A 3-D AVO study in the Texas and Louisiana transitional zone has been completed using well log suites, core analyses, and field production histories. Results from this study are illustrated in Figure 1, where a conventional 3-D section is shown in the upper portion. This section is a mixture of both chrono- and litho-stratigraphic reflections. In the bottom portion of the figure, only the litho-stratigraphic reflections are retained.
Correlation of the well log curves and the field production histories to the lower section indicate that all the high-amplitude events are associated with proven hydrocarbon zones. It is obvious that the reflection amplitudes in the upper conventional 3-D seismic section do not identify lithology if the high-amplitude events in the lower litho-stratigraphic section are truly hydrocarbon events.
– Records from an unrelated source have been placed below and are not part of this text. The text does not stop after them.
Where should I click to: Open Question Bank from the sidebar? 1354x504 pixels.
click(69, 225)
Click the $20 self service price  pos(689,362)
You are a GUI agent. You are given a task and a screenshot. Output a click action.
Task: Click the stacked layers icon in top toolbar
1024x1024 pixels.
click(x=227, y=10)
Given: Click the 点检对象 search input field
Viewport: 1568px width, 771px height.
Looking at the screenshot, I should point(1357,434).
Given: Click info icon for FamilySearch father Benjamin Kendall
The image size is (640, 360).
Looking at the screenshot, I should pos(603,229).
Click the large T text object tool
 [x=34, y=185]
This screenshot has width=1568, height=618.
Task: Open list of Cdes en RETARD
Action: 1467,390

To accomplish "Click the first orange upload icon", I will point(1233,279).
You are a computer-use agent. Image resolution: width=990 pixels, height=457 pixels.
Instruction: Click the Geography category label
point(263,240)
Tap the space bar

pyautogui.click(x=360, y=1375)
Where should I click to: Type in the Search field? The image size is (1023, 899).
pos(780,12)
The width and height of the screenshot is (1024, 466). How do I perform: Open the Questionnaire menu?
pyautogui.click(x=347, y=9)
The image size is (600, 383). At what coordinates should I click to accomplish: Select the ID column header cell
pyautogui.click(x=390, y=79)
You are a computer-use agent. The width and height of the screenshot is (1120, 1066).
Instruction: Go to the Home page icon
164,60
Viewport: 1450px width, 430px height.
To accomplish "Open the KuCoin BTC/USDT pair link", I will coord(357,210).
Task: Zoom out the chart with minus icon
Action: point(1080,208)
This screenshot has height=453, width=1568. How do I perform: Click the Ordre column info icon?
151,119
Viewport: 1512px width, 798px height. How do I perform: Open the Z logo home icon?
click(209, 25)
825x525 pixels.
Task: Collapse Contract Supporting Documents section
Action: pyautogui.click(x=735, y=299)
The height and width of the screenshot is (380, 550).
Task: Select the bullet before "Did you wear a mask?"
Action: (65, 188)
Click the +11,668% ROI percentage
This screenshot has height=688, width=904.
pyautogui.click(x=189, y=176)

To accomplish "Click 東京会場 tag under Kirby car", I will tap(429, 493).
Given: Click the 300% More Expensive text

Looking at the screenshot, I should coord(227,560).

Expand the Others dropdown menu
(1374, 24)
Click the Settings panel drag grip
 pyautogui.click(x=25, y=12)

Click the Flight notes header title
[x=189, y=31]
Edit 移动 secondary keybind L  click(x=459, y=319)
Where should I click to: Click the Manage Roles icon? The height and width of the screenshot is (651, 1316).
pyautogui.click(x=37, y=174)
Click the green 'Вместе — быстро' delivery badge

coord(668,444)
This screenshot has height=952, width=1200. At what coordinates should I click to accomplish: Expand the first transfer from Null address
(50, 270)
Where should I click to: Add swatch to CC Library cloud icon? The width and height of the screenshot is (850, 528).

The basis for unraveling complex AVO responses to various rock types and fluid content is a two-term seismic reflection model. The first term, the Normal Incidence reflectivity (NI), which has historically been related to chrono-stratigraphic reflections, responds to changes in acoustic impedance. The second term, defined as the Poisson Reflectivity (PR), relates to changes in Poisson's Ratio. Unlike NI, PR remains sensitive to litho-logic variations within the geologic environment and is thus associated with litho-stratigraphic reflections. The rock property contrasts, which generate the NI and PR response, become evident by cross-plotting well log values of the natural log of acoustic impedance versus Poisson's Ratio. The crossplots show that even when the sands have the same acoustic impedance as the encasing shales, Poisson's ratio discriminates between them. To obtain a robust estimate of PR from seismic data, the AVO processing incorporates corrections for anisotropy, which extends the AVO analysis out to very - far offset traces. After calibration to log data, the resulting PR sections depict reservoir quality sands and potential pay intervals as litho-stratigraphic sections.
Biographical Sketch:
Fred J. Hilterman, received a geophysical
engineering degree and a Ph.D in geophysics from Colorado School of
Mines. In 1973, he joined the University of Houston, where he was
Professor of Geophysics. While at UH, Fred co-founded the Seismic
Acoustics Laboratory (SAL) and was principal investigator until 1981. At
that time, he co-founded Geophysical Development Corporation where he
is currently vice president of development.
Hilterman just finished his term as the 1996-97 president of the Society of Exploration Geophysicists. He has been associate editor for Geophysics; SEG and AAPG Distinguished Lecturer; chairman of The Leading Edge editorial board; and technical and general chairman of SEG annual meetings. He also teaches in SEG's continuing education courses. Hilterman received the SEG Best Paper award and Best Presentation award, the CSM VanDiest Gold Medal and Distinguished Alumni Medal, the SEG Virgil Kauffman Gold Medal, and honorary membership in SEG and GSH.